“Girl,” by Jamaica Kincaid, is a single sentence story in the shape of a monologue. The speaker is a mother addressing a daughter of roughly adolescent age. The mother seems to be dealing out tough love to her daughter in a manner that seems quite condescending and even mean-spirited. My reaction to this story was to wonder: if “Girl was written about the relationship between a real mother and daughter, how would the daughter feel about her mother—that is was “Girl” a work of thanks, or indictment?
The language in this short story is obviously quite harsh, especially when directed at a young woman; however, I prefer to think that her mothers nagging is her way of passing her years of wisdom down to her daughter, whom she loves. Although there is an angry tone, the content of the rant seems to be information that is necessary to make the transition from adolescence to adulthood as a woman in this particular culture. I doubt that the mother’s rant would be well taken by the daughter at the time as it is rather insulting, though I do feel that the daughter would be grateful to have a mother who cared enough to provide worthwhile guidance in any form.
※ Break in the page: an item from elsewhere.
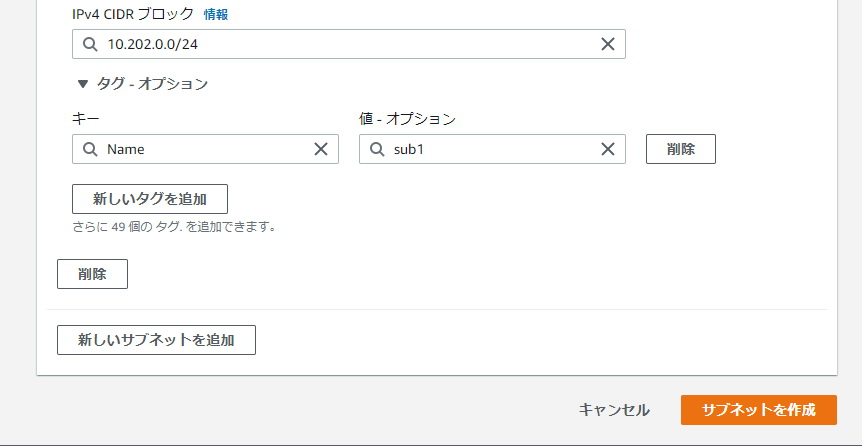This screenshot has width=862, height=446.
Task: Click the search icon in CIDR field
Action: coord(90,44)
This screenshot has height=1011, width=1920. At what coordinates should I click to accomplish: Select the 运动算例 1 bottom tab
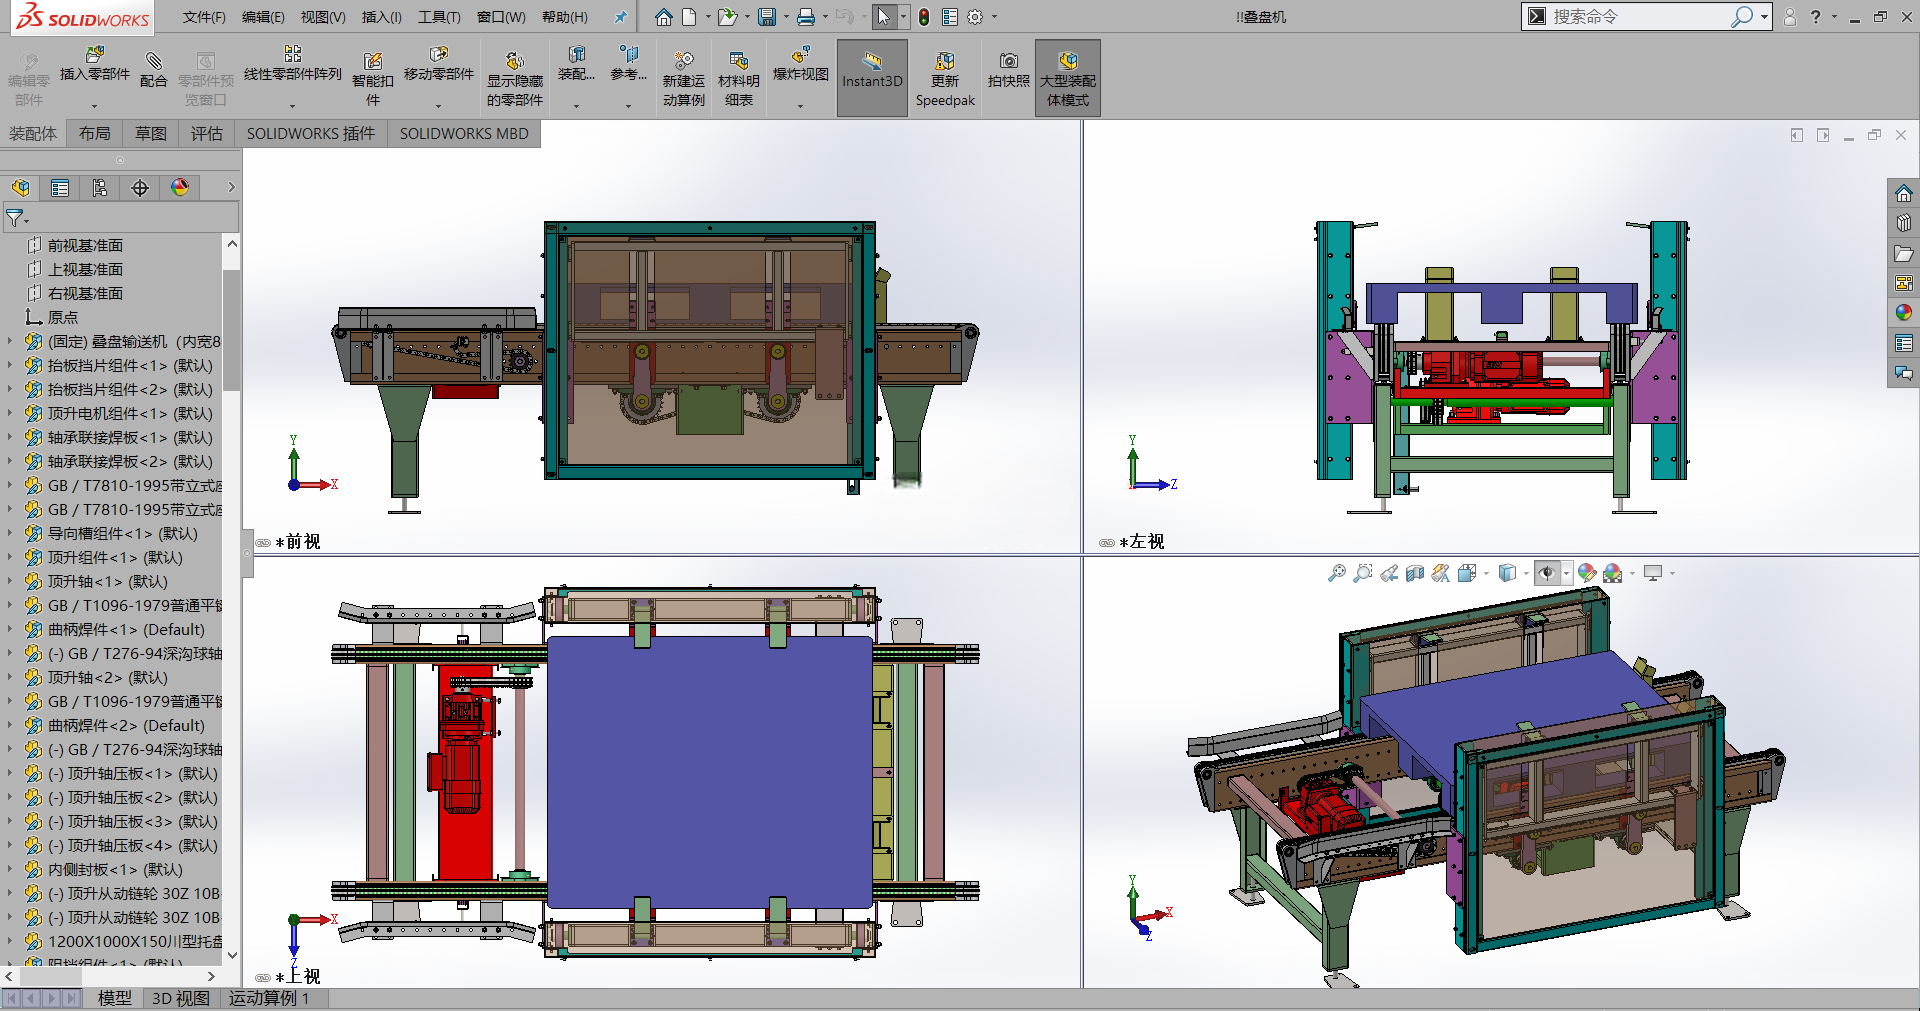coord(269,998)
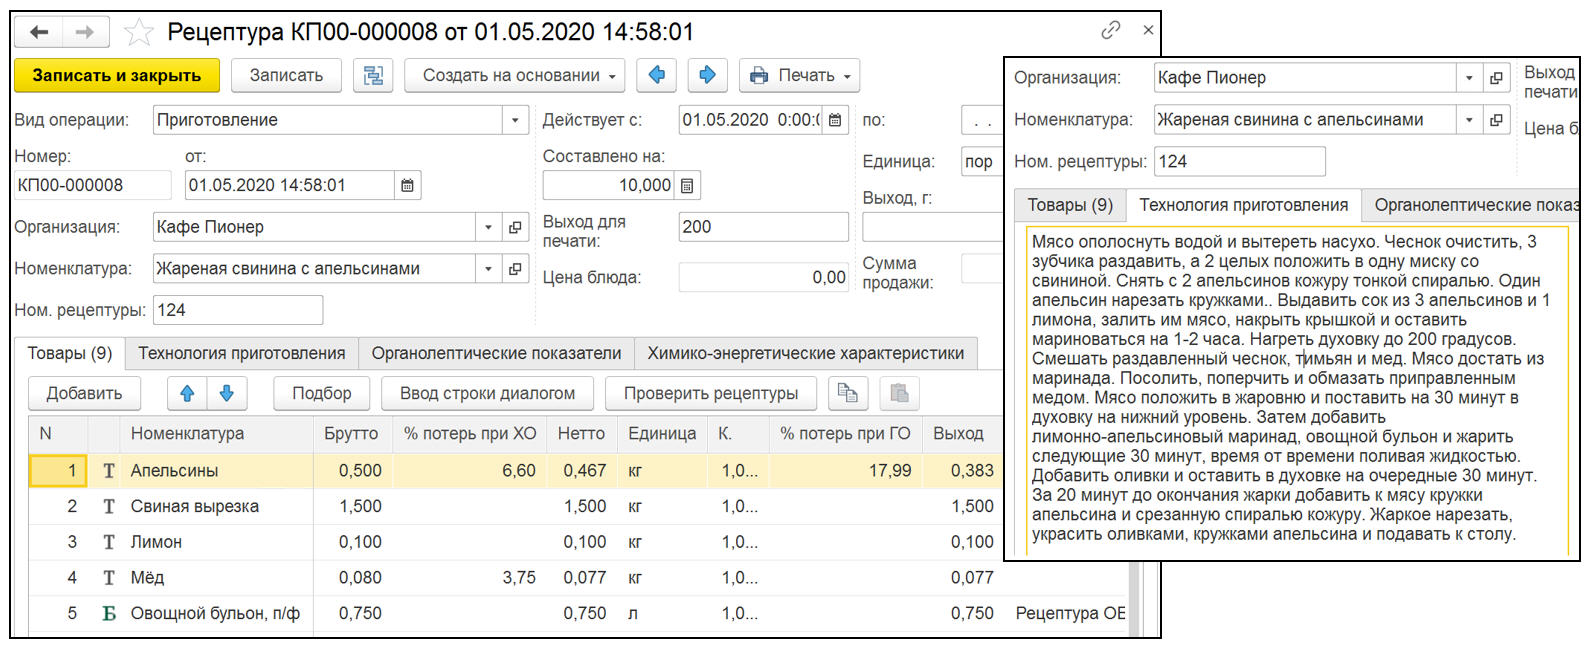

In every healthy parent-child relationship, there are many life lessons passed from parent to child. The trick of “Girl” is that the monologue make the relationship seem unhealthy, even destructive, at first glance, but is actually evidence of a strong, albeit odd, relationship between mother and daughter. If the girl, at which the monologue was aimed, were ever to have a daughter, I am sure she would pass down the same lessons contained in this short story.